Task statement: Echo the entries from the line containing "Where should I" down to the line containing "click(9, 224)", both included, character for character. Leave the pictures out of your answer.

Items:

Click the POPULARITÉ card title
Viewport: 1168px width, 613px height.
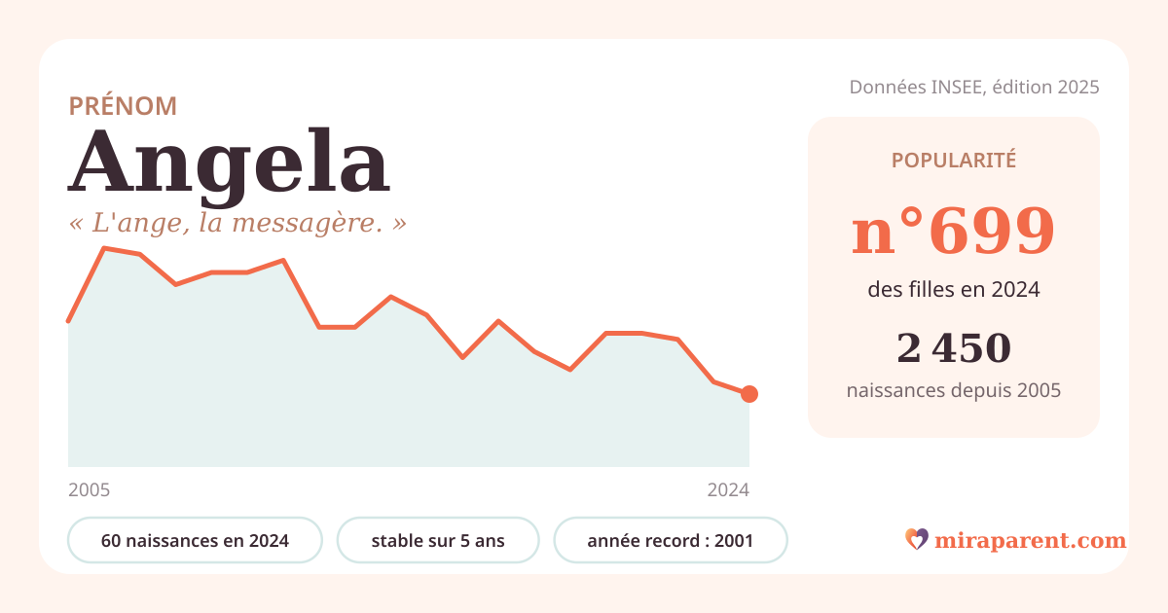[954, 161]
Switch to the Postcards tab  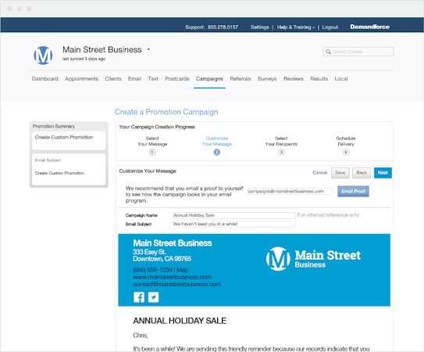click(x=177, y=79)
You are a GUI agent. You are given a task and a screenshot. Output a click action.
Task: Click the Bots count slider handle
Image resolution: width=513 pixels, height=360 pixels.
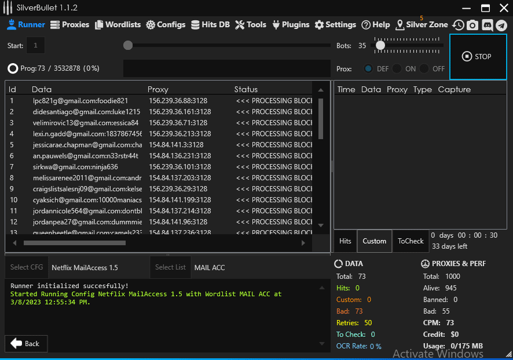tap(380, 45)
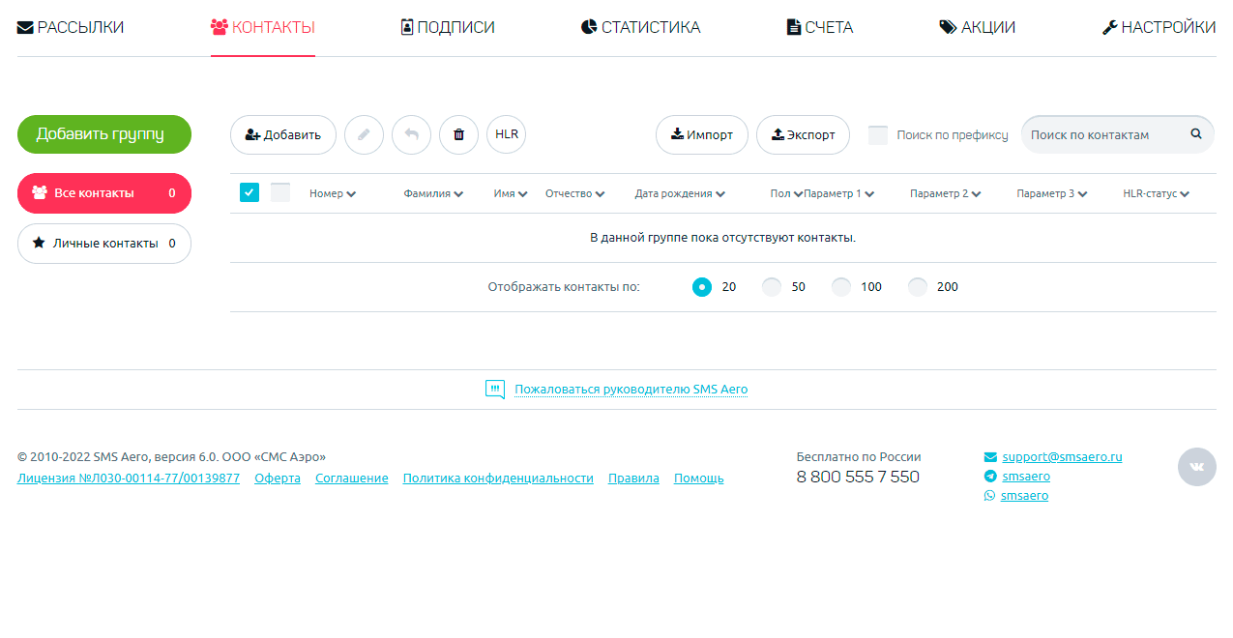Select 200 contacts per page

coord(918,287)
--
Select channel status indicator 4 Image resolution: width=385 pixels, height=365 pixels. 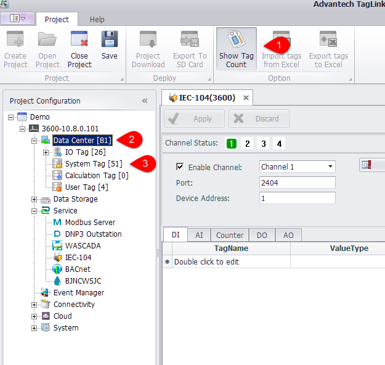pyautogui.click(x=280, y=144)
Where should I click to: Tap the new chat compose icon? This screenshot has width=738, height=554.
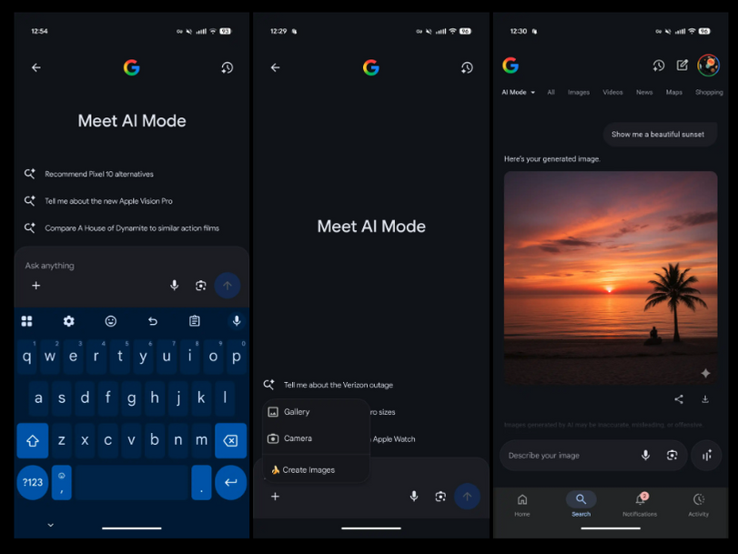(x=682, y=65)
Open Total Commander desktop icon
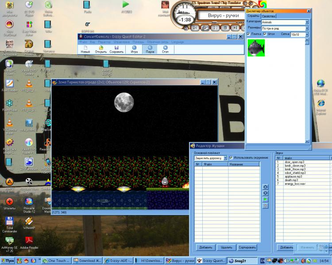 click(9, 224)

Final result:
Where should I click to: Tap the new chat compose icon? This screenshot has width=738, height=554.
(x=682, y=65)
Open Total Commander desktop icon
 click(9, 224)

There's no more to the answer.